By 1979, Rhodesia Zimbabwe was the breadbasket of Africa. Africa looked up to our economy and marveled at our feats. There was an upper trajectory in terms of development for the economy. Infrastructure was invested in and sustained the economic growth. When we gained political freedom, the first years we thrived, off debts, building schools, and trying to maintain infrastructure. The so-called investment crumbled under pressure for the government to cling unto power, paying mostly the illiterate. This led to massive government spending on the unproductive.

'Once bitten, twice shy' clearly counts for nothing as the masses are captured psychologically. How is it that the general populace can fall for the same trick over and over again?
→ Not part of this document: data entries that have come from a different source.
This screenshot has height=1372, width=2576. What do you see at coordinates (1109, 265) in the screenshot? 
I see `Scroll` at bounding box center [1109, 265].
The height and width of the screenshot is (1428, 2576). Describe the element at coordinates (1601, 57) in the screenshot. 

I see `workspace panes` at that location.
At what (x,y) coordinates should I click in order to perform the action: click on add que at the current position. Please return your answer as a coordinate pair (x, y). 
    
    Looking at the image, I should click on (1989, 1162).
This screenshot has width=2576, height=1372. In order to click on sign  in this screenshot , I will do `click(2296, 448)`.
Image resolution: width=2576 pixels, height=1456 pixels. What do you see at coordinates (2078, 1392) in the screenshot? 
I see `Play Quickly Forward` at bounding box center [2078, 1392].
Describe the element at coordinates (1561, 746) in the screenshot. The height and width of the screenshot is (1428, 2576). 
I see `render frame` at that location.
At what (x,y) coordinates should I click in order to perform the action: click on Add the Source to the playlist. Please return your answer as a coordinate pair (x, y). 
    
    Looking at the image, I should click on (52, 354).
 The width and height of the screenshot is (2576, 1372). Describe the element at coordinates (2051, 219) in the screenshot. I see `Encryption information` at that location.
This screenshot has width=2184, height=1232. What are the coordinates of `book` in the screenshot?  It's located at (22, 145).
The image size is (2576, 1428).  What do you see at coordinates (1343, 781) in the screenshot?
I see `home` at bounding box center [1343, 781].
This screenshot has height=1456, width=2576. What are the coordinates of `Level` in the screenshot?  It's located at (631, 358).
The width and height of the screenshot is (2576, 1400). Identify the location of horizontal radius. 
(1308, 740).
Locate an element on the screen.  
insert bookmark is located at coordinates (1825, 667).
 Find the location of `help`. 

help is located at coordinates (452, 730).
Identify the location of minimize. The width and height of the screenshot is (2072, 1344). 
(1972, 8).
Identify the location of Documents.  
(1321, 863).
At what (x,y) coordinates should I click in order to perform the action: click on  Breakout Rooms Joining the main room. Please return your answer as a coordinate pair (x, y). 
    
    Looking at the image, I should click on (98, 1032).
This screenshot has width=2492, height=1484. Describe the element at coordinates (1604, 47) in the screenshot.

A section of the populace has no capacity to elect but are given the power to.

If the right to vote is given based on the capacity to make a decision, we improve the quality of the decisions taken. This is the sole reason why in professional organizations, decisions are taken by qualified personnel. The countries we adopted this right to vote from had monarchies, and the American rich forefathers were not chosen by the illiterate in the industrialization of their countries. A couple of centuries of underdevelopment, American democracy uses college votes for Presidential elections. Donald Trump won in his first term without the majority of votes. Different states have different college vote weights. Until we have an educated electorate from the education reforms, which are to take generations, people will suffer and continue to be bought cheaply towards casting votes on the ballot every five years.

Democracy does not work in Zimbabwe. Unless we change the laws that accept voter buying and sway the electorate vote to a single party. Our future should not be decided by people who do not contribute to the Economy directly. Adopting similar systems to college votes that give higher votes to people contributing to the economy is the answer.

The views above are my own. It is an exercise of the freedom of speech. Do not persecute freedom of speech.